This is an automated email from the ASF dual-hosted git repository.

maxgekk pushed a commit to branch master
in repository https://gitbox.apache.org/repos/asf/spark.git


The following commit(s) were added to refs/heads/master by this push:
     new 532a8325f5a [SPARK-44140][SQL][PYTHON] Support positional parameters in Python `sql()`
532a8325f5a is described below

commit 532a8325f5a3f11974c383cd1e344bb2ed56e9d8
Author: Max Gekk <ma...@gmail.com>
AuthorDate: Thu Jun 22 16:38:36 2023 +0300

    [SPARK-44140][SQL][PYTHON] Support positional parameters in Python `sql()`
    
    ### What changes were proposed in this pull request?
    In the PR, I propose to extend PySpark API and extend the `sql` method by:
    ```python
    def sql(
      self, sqlQuery: str, args: Optional[Union[Dict[str, Any], List]] = None, **kwargs: Any
    ) -> DataFrame:
    ```
    which accepts an list of Python objects that can be converted to SQL literal expressions.
    
    For example:
    ```python
    spark.sql("SELECT * FROM {df} WHERE {df[B]} > ? and ? < {df[A]}", args=[5, 2], df=mydf).show()
    ```
    The `sql()` method parses the input SQL statement and replaces the positional parameters by the literal values.
    
    ### Why are the changes needed?
    1. To conform the SQL standard and JDBC/ODBC protocol.
    2. To improve user experience with PySpark via
        - Using Spark as remote service (microservice).
        - Write SQL code that will power reports, dashboards, charts and other data presentation solutions that need to account for criteria modifiable by users through an interface.
        - Build a generic integration layer based on the PySpark API. The goal is to expose managed data to a wide application ecosystem with a microservice architecture.

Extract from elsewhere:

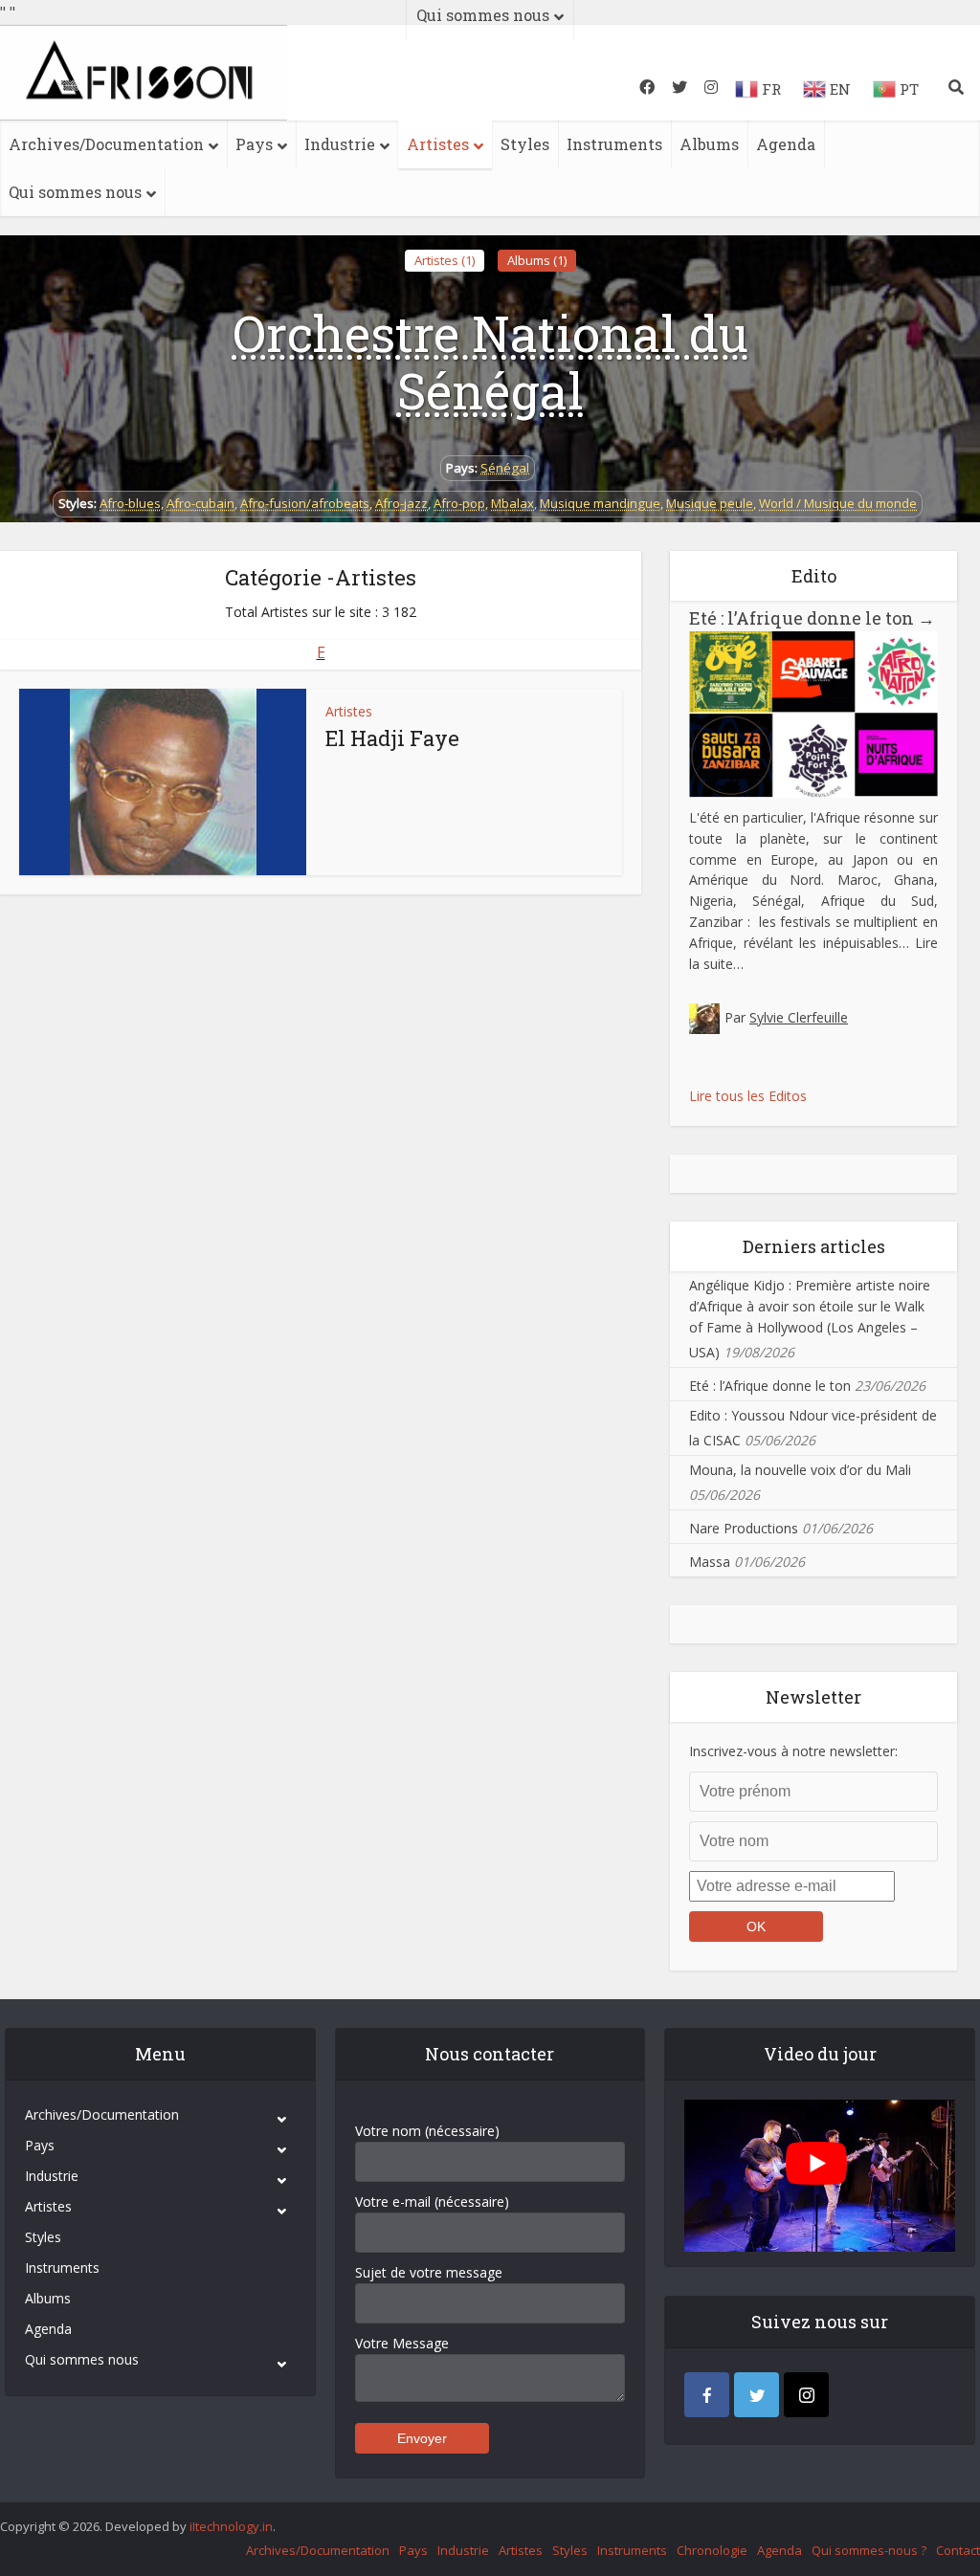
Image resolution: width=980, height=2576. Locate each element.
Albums (709, 144)
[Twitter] (756, 2394)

It is only natural in such a setup to ask for modular and reusable SQL code, that can be executed repeatedly with different parameter values.
    
    3. To achieve feature parity with other systems that support positional parameters.
    
    ### Does this PR introduce _any_ user-facing change?
    No, the changes extend the existing API.
    
    ### How was this patch tested?
    By running new checks:
    ```
    $ python/run-tests --parallelism=1 --testnames 'pyspark.sql.session SparkSession.sql'
    $ python/run-tests --parallelism=1 --testnames 'pyspark.pandas.sql_formatter'
    ```
    
    Closes #41695 from MaxGekk/parametrized-query-pos-param-python.
    
    Authored-by: Max Gekk <ma...@gmail.com>
    Signed-off-by: Max Gekk <ma...@gmail.com>
---
 python/pyspark/pandas/sql_formatter.py | 20 ++++++++++++-----
 python/pyspark/sql/session.py          | 40 +++++++++++++++++++++++++++-------
 2 files changed, 47 insertions(+), 13 deletions(-)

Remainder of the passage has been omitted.